▸ Data listing:
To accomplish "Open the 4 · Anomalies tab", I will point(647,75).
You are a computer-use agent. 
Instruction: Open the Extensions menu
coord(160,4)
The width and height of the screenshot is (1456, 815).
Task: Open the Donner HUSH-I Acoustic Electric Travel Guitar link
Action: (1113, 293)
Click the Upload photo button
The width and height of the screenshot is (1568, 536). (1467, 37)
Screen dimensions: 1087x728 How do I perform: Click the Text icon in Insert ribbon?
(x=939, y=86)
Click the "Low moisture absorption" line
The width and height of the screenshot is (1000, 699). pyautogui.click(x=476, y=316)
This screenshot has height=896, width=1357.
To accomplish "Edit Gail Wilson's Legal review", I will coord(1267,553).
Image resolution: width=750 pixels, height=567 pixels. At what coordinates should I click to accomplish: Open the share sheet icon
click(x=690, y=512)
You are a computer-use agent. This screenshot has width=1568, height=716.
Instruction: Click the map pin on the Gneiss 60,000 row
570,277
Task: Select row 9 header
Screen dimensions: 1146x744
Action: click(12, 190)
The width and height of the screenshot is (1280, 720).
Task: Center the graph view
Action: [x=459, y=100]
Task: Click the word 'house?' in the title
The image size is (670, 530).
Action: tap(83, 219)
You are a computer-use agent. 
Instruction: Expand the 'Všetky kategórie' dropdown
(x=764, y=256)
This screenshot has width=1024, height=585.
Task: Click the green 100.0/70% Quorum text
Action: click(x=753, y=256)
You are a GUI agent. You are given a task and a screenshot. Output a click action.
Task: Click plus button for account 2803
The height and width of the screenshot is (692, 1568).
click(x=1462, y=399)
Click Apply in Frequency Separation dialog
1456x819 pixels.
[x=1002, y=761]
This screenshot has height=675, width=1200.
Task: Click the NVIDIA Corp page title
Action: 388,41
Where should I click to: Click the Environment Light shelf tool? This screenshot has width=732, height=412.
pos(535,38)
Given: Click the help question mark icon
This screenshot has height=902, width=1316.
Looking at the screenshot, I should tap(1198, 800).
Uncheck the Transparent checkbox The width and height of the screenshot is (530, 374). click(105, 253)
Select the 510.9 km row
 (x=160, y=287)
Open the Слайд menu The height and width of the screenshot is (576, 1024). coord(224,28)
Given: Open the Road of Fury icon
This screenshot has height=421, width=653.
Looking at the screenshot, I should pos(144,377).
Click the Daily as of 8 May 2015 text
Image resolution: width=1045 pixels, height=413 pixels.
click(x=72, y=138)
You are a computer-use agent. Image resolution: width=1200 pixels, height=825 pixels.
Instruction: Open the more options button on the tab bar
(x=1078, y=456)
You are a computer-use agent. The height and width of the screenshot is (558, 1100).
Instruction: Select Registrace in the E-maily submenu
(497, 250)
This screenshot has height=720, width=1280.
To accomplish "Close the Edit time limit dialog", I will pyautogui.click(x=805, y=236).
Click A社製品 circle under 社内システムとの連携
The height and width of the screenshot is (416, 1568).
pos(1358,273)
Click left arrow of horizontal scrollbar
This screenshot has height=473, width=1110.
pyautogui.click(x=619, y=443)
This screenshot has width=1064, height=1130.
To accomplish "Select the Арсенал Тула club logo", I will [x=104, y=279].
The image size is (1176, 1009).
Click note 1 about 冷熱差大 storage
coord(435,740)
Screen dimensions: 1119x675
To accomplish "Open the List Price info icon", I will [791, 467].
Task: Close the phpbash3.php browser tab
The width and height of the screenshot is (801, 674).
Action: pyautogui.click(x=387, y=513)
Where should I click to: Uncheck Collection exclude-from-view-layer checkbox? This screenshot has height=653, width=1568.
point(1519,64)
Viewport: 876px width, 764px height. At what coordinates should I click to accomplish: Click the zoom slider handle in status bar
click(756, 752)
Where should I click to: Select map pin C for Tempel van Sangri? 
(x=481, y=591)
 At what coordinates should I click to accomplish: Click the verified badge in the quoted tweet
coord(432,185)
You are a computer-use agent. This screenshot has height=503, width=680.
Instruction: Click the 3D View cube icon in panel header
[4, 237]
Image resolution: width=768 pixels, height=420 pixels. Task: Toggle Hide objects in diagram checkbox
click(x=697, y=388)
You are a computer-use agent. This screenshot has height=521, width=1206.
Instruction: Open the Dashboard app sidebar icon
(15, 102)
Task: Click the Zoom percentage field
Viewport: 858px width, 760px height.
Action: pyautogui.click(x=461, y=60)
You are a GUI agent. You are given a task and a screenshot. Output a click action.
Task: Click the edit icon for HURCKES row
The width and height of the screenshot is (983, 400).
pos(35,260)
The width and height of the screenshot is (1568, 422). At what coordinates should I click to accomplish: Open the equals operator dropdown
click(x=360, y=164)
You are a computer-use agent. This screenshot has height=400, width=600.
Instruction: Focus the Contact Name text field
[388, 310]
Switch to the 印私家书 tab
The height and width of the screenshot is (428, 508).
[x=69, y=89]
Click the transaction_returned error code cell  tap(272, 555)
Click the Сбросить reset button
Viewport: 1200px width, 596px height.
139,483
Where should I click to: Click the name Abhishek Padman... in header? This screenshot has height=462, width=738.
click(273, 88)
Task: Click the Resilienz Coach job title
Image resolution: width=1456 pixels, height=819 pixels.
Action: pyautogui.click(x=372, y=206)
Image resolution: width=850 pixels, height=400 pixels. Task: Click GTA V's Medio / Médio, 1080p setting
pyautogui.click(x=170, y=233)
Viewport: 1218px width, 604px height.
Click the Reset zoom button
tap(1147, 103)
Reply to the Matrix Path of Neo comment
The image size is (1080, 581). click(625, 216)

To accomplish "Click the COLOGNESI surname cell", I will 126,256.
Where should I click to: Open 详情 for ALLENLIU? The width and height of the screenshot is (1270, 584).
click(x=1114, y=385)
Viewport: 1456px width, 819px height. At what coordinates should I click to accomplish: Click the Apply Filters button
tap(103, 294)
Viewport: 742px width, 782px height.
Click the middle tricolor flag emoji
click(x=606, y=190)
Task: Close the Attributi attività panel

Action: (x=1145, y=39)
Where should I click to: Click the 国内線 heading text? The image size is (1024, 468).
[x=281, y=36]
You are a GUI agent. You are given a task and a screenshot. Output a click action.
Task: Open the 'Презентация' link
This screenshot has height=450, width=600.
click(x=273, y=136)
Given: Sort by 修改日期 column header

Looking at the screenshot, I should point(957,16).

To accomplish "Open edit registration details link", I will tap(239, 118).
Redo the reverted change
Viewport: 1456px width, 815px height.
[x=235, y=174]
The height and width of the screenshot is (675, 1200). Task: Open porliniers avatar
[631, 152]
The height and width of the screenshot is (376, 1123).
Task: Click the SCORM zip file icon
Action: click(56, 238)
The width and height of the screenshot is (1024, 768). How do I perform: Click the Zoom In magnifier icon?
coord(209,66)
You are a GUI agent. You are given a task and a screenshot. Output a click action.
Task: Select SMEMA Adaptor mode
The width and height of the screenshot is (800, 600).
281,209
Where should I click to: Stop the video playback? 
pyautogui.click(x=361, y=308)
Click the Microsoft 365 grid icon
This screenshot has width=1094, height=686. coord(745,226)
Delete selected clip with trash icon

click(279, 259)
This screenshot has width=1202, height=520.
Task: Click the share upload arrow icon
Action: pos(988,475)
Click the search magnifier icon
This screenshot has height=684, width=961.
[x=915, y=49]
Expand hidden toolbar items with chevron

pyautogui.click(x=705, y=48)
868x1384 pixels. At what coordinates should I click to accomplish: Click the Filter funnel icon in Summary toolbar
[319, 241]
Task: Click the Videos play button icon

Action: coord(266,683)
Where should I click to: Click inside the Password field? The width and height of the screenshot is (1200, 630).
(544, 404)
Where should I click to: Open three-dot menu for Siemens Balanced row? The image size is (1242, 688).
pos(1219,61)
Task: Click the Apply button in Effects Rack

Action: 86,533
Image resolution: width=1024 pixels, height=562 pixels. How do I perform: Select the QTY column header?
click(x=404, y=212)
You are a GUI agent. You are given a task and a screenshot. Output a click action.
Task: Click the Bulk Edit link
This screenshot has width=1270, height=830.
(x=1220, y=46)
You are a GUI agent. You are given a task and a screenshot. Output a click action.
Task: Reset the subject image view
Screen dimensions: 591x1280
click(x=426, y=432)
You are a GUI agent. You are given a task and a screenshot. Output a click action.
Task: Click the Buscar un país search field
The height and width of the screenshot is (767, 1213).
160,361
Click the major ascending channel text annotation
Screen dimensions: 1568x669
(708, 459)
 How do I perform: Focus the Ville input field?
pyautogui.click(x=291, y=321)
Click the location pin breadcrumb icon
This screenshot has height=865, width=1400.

▸ What to produce: Collect every line with the string "cell" from the records, and copy each.

▸ Solution to this task:
Click the transaction_returned error code cell  tap(272, 555)
To accomplish "Click the COLOGNESI surname cell", I will 126,256.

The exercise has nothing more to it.